### INPUT MATERIAL

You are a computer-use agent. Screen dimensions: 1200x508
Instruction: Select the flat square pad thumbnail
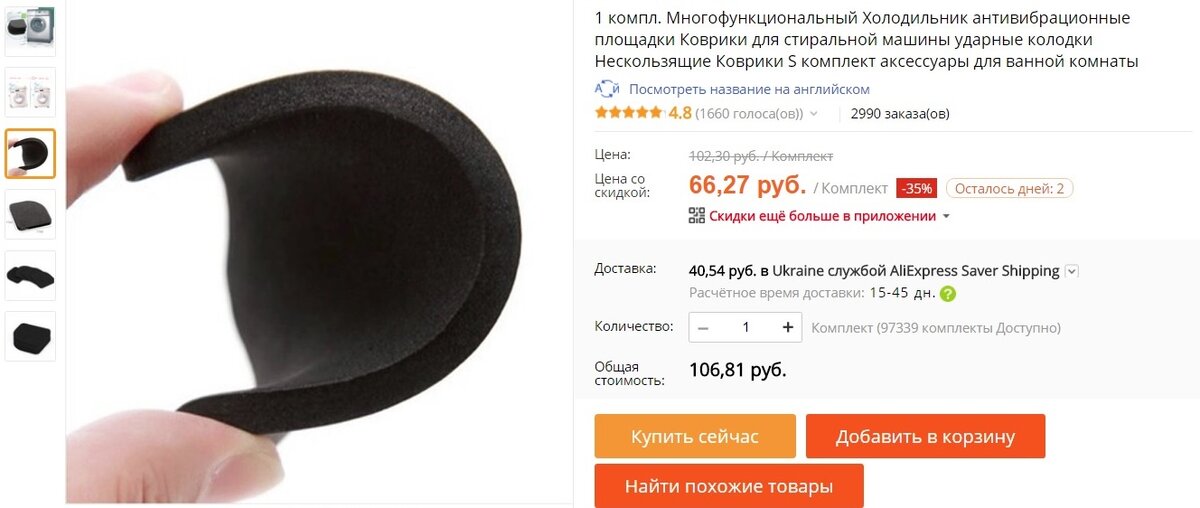[31, 214]
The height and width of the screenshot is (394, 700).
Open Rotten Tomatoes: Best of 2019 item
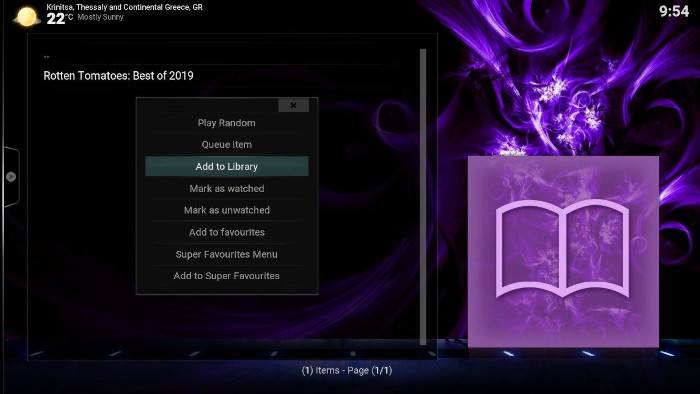(118, 76)
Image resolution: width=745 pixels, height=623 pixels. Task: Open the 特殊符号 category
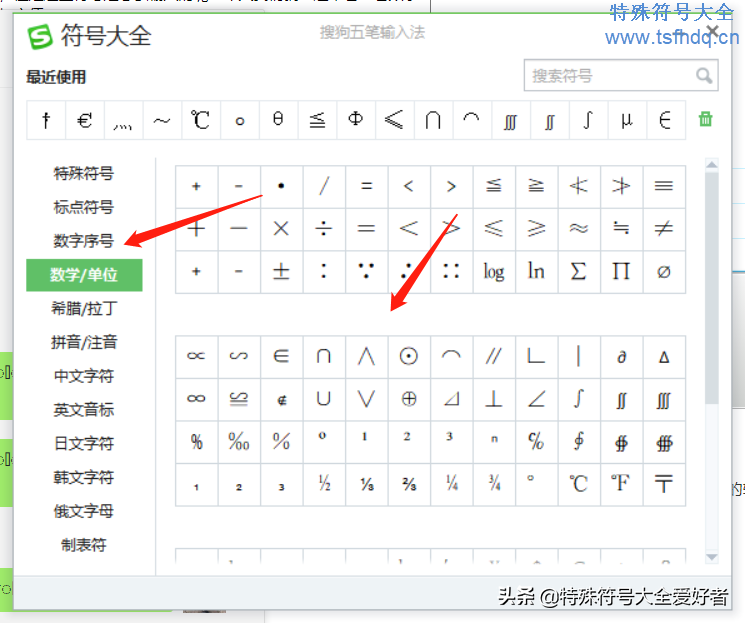click(84, 174)
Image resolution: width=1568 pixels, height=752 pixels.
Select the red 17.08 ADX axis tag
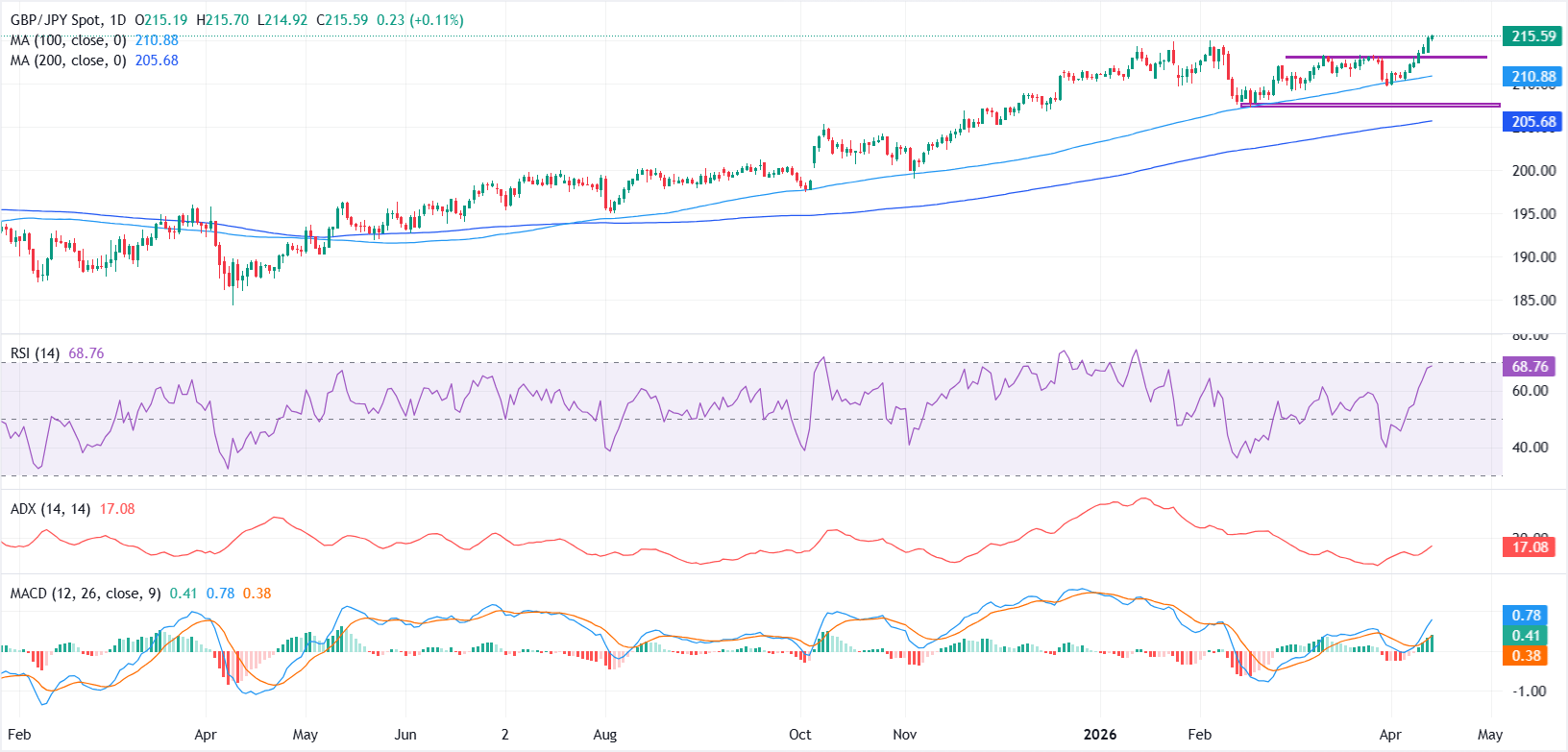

######

THE PROBLEM =
Would you please output each record exactly, leaving the images out?

RESPONSE AREA =
You are a computer-use agent. Screen dimensions: 1200x508
Instruction: Select the flat square pad thumbnail
[31, 214]
The height and width of the screenshot is (394, 700).
Open Rotten Tomatoes: Best of 2019 item
(118, 76)
Image resolution: width=745 pixels, height=623 pixels. Task: Open the 特殊符号 category
click(84, 174)
Image resolution: width=1568 pixels, height=752 pixels.
Select the red 17.08 ADX axis tag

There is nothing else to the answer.